Monday, March 25, 2013

Remembering Denis Reen, He Wanted to See the Elephant




Remembering Denis Reen, He Wanted to See the Elephant

An American hero died Sunday, March 24, 2013. Denis Reen was a Vietnam veteran, one of the models for Frederick Hart’s statue of The Three Soldiers which is which is part of the Vietnam Memorial in Washington, an historian, Civil War re-enactor, a musician who played the fife in a Civil War Fife and Drum Corp, a member of the Black Hats / First Maryland team of the North South Skirmish Association, the curator of a personal collection one of the premier collections of Civil War memorabilia in existence, and a shop teacher for the Maryland School for the Deaf.  He was truly a Renaissance man.

This was a man beloved by his friends and respected by all, one who lived life to the fullest. He told his friends that he volunteered for Vietnam and joined the Marines because he’d been reenacting the Civil War and he wanted to see the elephant in the room. In 1969 he spent five months in the belly of the beast before being wounded by a North Vietnamese rocket, requiring two months in a U.S. hospital in Japan before being returned Stateside.
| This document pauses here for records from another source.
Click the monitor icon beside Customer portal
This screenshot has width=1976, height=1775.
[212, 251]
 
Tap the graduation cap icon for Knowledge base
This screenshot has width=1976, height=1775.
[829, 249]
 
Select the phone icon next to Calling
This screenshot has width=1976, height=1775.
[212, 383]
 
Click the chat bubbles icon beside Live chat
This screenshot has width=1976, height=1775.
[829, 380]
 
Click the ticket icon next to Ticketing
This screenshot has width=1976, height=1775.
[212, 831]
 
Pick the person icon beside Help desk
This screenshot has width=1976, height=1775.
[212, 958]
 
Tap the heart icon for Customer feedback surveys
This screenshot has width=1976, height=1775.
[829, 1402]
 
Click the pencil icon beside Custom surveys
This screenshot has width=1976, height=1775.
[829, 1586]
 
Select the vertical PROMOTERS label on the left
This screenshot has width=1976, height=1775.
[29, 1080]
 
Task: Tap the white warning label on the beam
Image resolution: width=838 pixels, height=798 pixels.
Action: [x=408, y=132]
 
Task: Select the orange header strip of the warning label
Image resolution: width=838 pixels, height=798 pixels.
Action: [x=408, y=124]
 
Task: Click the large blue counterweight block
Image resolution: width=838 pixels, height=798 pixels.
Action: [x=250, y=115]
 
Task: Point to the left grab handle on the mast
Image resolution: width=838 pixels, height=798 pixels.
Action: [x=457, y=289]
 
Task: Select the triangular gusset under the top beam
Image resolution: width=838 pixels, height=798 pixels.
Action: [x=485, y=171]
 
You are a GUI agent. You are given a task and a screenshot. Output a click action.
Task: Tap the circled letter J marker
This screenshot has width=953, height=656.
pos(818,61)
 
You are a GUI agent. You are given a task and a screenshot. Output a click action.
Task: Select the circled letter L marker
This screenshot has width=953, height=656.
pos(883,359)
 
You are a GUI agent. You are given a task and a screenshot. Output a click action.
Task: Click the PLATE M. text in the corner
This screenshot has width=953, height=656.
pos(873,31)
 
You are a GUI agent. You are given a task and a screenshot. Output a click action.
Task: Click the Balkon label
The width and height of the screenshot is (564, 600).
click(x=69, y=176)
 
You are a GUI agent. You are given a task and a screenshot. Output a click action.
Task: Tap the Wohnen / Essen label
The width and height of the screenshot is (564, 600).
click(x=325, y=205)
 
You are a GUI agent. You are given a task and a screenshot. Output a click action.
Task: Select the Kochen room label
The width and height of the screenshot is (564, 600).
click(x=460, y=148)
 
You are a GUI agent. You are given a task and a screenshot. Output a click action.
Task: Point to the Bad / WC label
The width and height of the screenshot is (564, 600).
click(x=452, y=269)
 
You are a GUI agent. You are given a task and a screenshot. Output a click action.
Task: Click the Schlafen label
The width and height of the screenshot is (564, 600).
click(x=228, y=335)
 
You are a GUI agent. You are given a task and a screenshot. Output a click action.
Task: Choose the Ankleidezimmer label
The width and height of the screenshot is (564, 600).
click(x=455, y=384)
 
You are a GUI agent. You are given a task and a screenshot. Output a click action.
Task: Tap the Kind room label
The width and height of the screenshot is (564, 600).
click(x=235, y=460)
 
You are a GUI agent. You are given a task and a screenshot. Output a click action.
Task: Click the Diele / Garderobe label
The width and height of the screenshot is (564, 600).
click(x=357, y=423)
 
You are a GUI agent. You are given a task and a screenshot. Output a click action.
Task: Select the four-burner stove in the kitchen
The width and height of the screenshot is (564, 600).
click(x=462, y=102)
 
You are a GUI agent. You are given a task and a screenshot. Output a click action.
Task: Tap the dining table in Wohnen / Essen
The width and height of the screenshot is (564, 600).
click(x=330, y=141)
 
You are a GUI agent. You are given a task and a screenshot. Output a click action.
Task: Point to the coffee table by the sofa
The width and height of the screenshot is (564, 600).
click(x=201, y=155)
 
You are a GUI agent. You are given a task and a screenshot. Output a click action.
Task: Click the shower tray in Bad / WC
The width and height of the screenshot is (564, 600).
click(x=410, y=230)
When my husband awakened this morning, he was unaware that his beloved friend had passed. But he was off-kilter in a way he couldn’t explain. When he received the news that this larger than life friend had died, he understood. He’d just known.

This death was not unexpected. Mr. Reen had been diagnosed with a terminal illness in the fall. But in any event, his passing was of tsunami proportions to those who know and love him.  He met the elephant in Vietnam and survived. And now he is a part of our collective memory and history at the center of a national monument commemorating those who unselfishly served in a most unpopular war. Rest in peace.